**Task requirements:** Take the line containing "The image size" and each line after it through the end of the data below, and return them exactly, minus any pictures.

[[ Supplied information, beginning ]]

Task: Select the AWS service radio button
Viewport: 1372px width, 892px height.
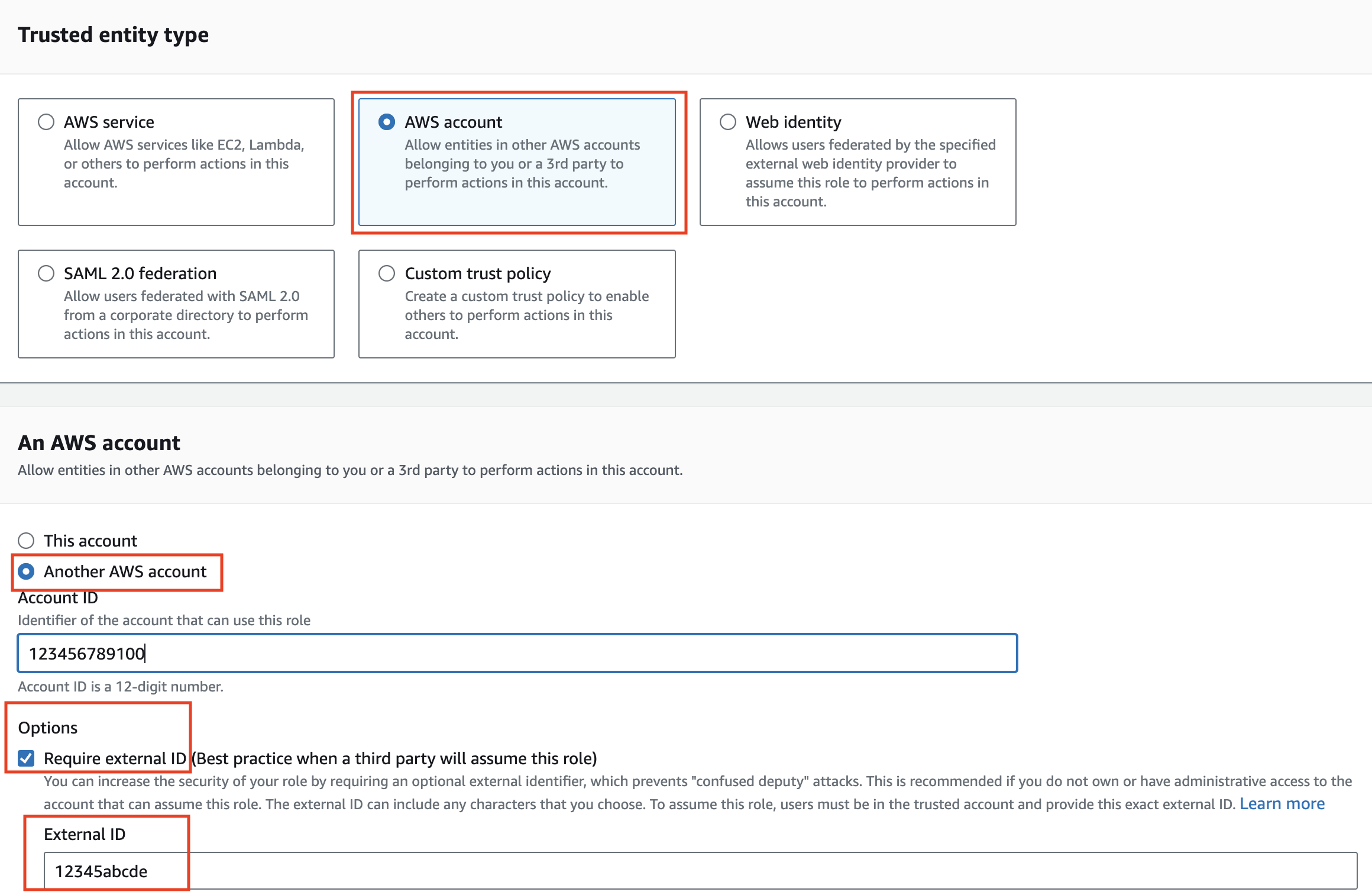Action: pyautogui.click(x=46, y=122)
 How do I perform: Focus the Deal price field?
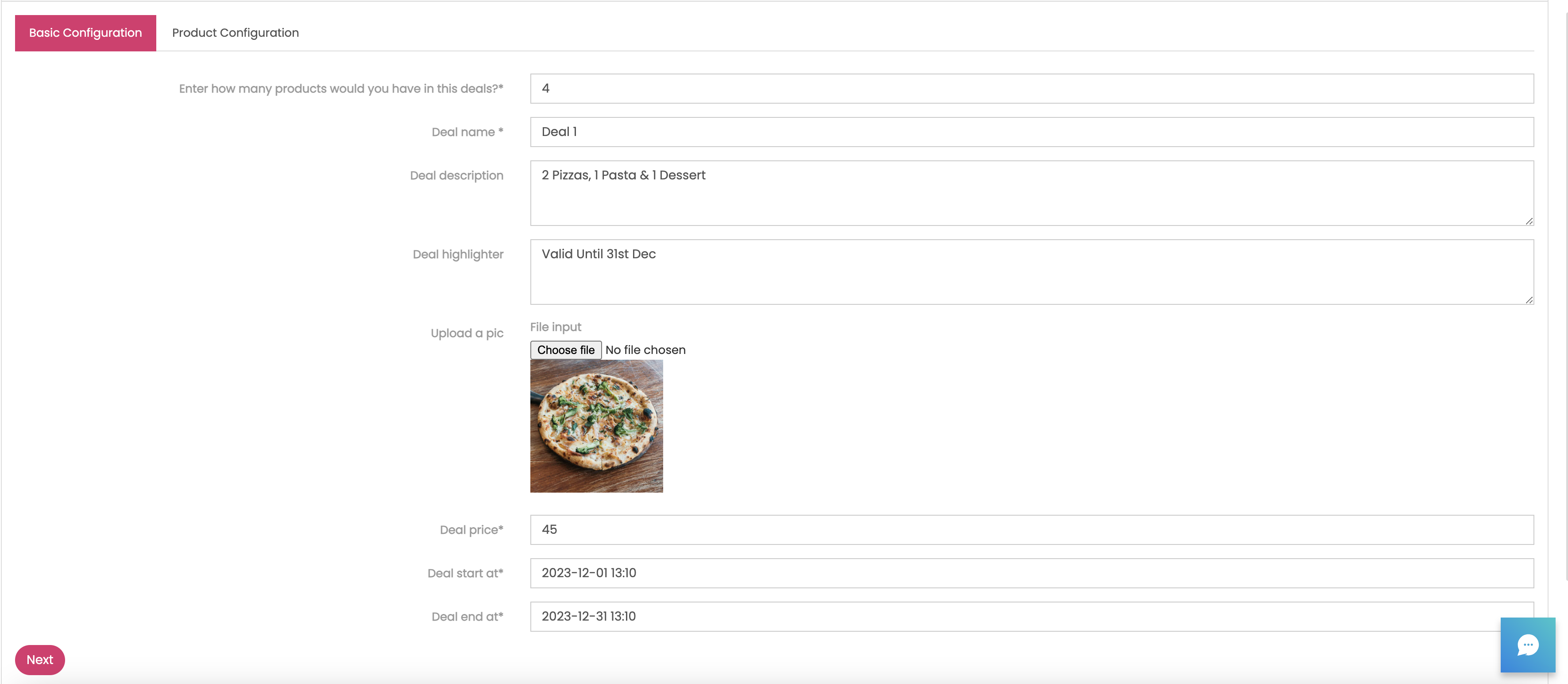click(1031, 529)
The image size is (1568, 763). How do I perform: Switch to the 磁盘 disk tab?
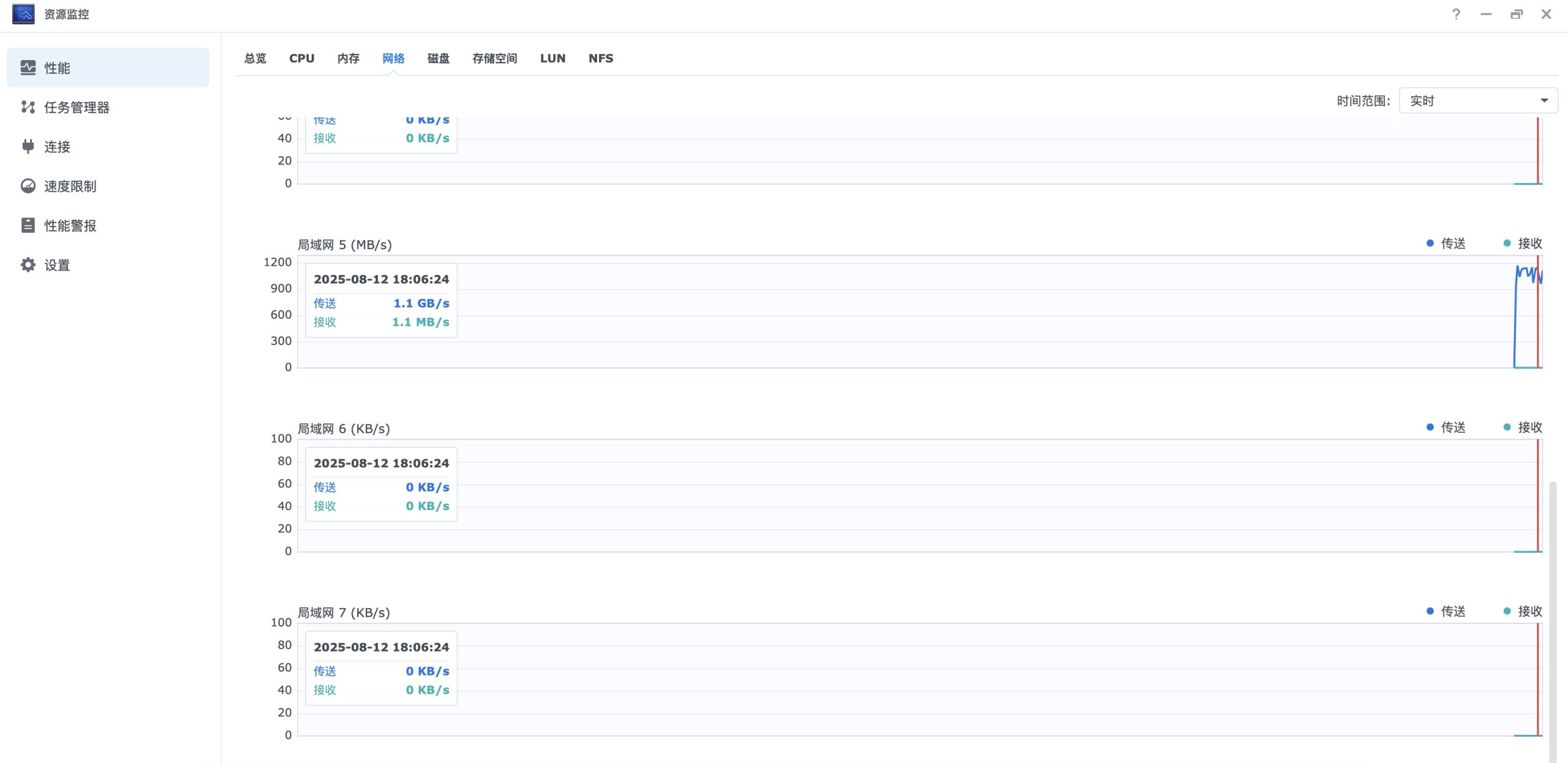point(438,58)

[[ Supplied information, end ]]

**Task response:**
The image size is (1568, 763). How do I perform: Switch to the 磁盘 disk tab?
point(438,58)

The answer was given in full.